In 1965, when she was in her forties, Charlotte Beck attended a lecture at the First Unitarian Church of San Diego. The speaker was the Japanese master Taizan Maezumi. She was struck by the quality of his presentation and quickly became a formal student. She attended numerous intensive meditation retreats as well as developing a solid regular practice. She also sat many retreats led by visiting teachers including as I mentioned above, Yasutani and Soen Nakagawa roshis.

She passed the Mu koan with master Soen. And then proceeded through the formal Harada-Yasutani curriculum.

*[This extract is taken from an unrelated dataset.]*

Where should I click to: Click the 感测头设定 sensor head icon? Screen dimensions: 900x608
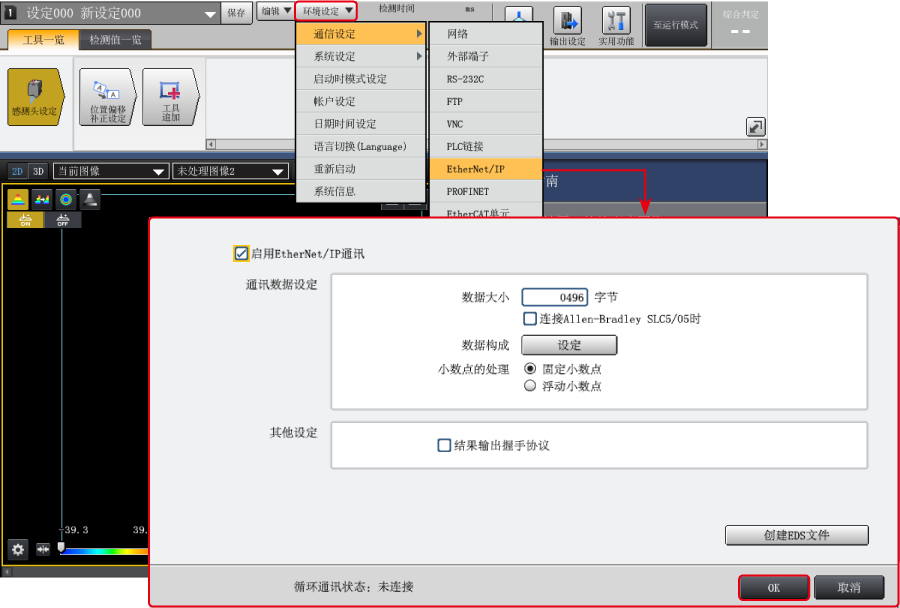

I am unclear as to when precisely she ordained but she received dharma transmission, acknowledgement of her own mastery of the Zen way by Maezumi Roshi in 1978. She was his third dharma successor.

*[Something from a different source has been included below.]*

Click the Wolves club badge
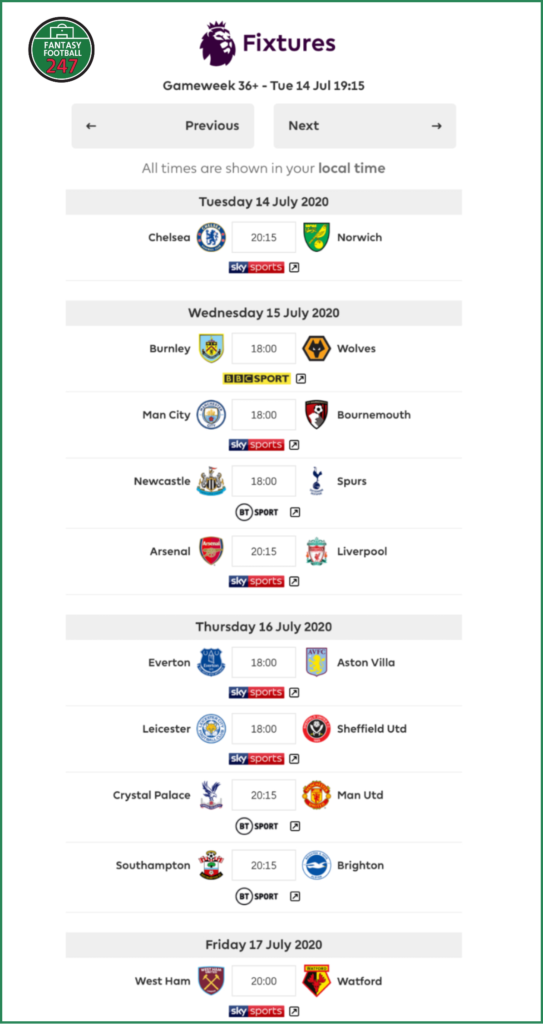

Following revelations of sexual encounters with several students and other problems, in 1983 she broke with her teacher. Joko then founded the Ordinary Mind centered at the San Diego Zen Center, which she led.

Ordinary Mind was among the first Zen communities to consciously engage the emotional life and the shadows of the human mind as the stuff of Zen practice. She ceased using titles and stopped wearing her priest’s robes. Liturgical forms in those centers affiliated with her became increasingly minimal.

Her teaching style was particularly interesting. She played down kensho, calling those experiences, large or small, “small intimations.” And of Dharma transmission itself she called it “no big deal.”

Her heirs are among the most interesting and in some cases among the most important of our contemporary Zen teachers. Among these heirs Dr Barry Magid noted, “To me Joko always stressed experiencing the absolute in the midst of the everyday. (S)taying with anger or anxiety wasn’t so much a technique for dealing with emotion as a way of seeing emotion itself, resistance itself, as IT. Not as obstacles on the path to be worked through and removed, but the path itself.”

There were some controversies toward the end of her life. She repudiated several of her principal successors. What this means is hard to assess. In fact they would be acknowledged by her other heirs as well as by a senior teacher within the White Plum.

But to my mind even this complication spoke to her simple humanity, for good and ill. As it should be…

She died on June 15th, 2011. She was 94.